14 Temmuz 2016 Perşembe

1942 Atılay Denizaltı Faciası



Atılay denizaltısı, 14 Temmuz 1942 tarihinde batan Türk hücum denizaltısı. 80 metre boyunda ve 52 mürettebat kapasiteli idi. Taşkızak Tersanesi'nde inşa edilerek 1939 yılında hizmete girdi.[1] Gövdesindeki 1,5 metre çapındaki delik nedeniyle, denizaltının, I. Dünya Savaşı'ndan kalan bir mayına çarparak battığı görüşü hakimdir.[2]
14 Temmuz 1942 günü, Donanma Komutanlığı'ndan istenen gemi, yeni cihazların kontrolü maksadıyla saat 14:30'da Çanakkale Mortu Koyu'nda, Binbaşı Sadi Gürcan komutasında dalmış ve bir daha su yüzüne çıkamamıştır. Geminin dönmeyişi üzerine deniz komutanı ile ihbar istasyonu komutanı tarafından 3 ve 5 no'lu motorlarla arama yapılmıştır.
Dalıştayken batan ve can kaybına neden olan ilk Türk denizaltısıdır. Denizcilik tarihine Atılay faciası olarak geçen bu olayda 38 denizci hayatını kaybetmiştir. Ölenler arasında, meşhur ses sanatçısı Hamiyet Yüceses[3] ilk eşi, astsubay Fethi Yüceses de bulunmaktadır. Kumanya almak üzere Nara Burnu'ndan sahile çıkan Amasra'lı Ahmet Bağdat adlı bir er, bu faciadan hayatta kalan tek kişi olmuştur.

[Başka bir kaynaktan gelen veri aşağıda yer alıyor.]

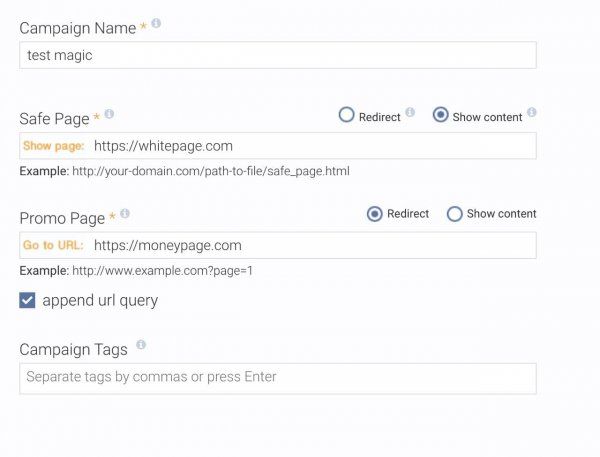Image resolution: width=600 pixels, height=457 pixels.
Task: Click the info icon next to Safe Page label
Action: [x=109, y=114]
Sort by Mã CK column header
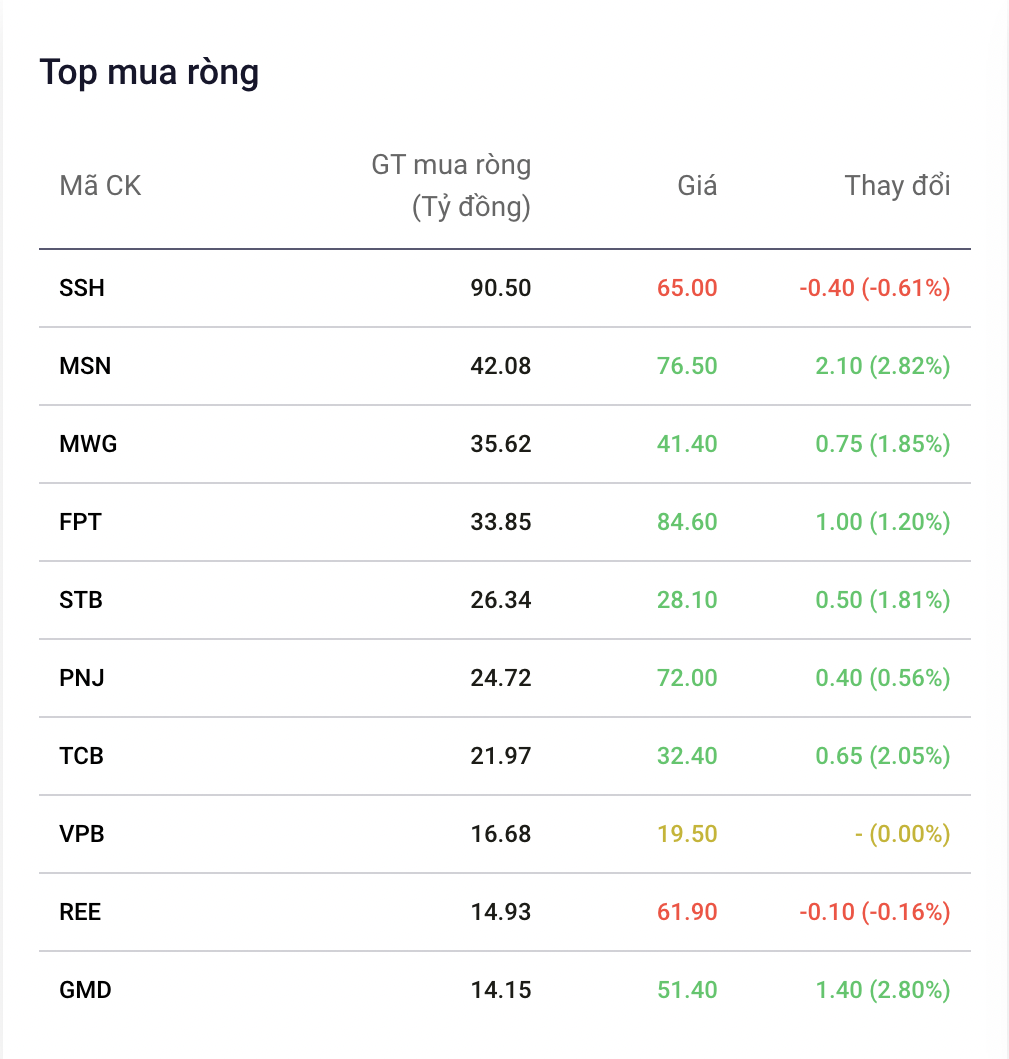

Denizaltıya "Atılay" adının verilişi



Mustafa Kemal Atatürk'ün talimâtı
Atılay'la birlikte, benzer üç denizaltının isim babalığını Atatürk yapmıştı. Atatürk, zamanın başbakanı Celâl Bayar'a 17 Ocak 1938 tarihli açıklama notunda şöyle diyordu:
"Yeni dört denizaltı gemimiz için bildirdiğimiz isimler şunlardır: Saldıray, Batıray, Atılay, Yıldıray. Bunların manalarını izaha bile hacet olmadığı kanaatındayım. Manaları; Türkçe olan bu kelimelerin kendisindedir."

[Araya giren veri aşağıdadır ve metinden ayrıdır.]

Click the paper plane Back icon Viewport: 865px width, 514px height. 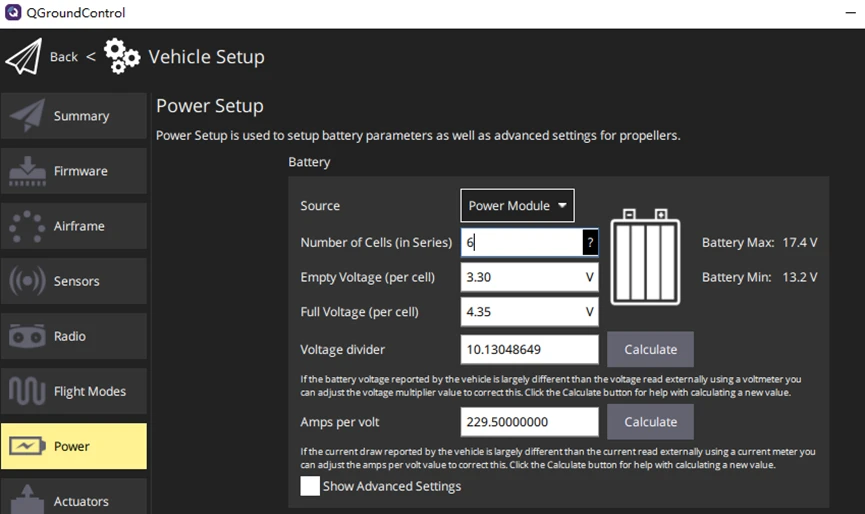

Kazanın gerçekleşmesi ve nedenleri

Bir emniyet botu, Atılay'ı yüzeyden takip ediyordu. Bu takip, bir süre sonra, kötü hava şartları nedeniyle yarım kaldı. Saatler geçti Atılay'dan hiçbir ses çıkmadı. Aynı gece, saat 20:30'a doğru, denizaltının battı şamandırası bulundu. Şamandıradaki telefon işliyor, ancak gemi personelinden ses çıkmıyordu. İhbar istasyonu komutanı Fatih Karayel, telefonla irtibat kuramamıştı.
Atılay'ın batma sebebi, olayın gerçekleştiği günlerde tahminlerden ibaretti. Mayına çarptığı iddialarının yaygın olmasına rağmen günümüzde de tam bir açıklama getirilememiş olup, olay tartışmalıdır.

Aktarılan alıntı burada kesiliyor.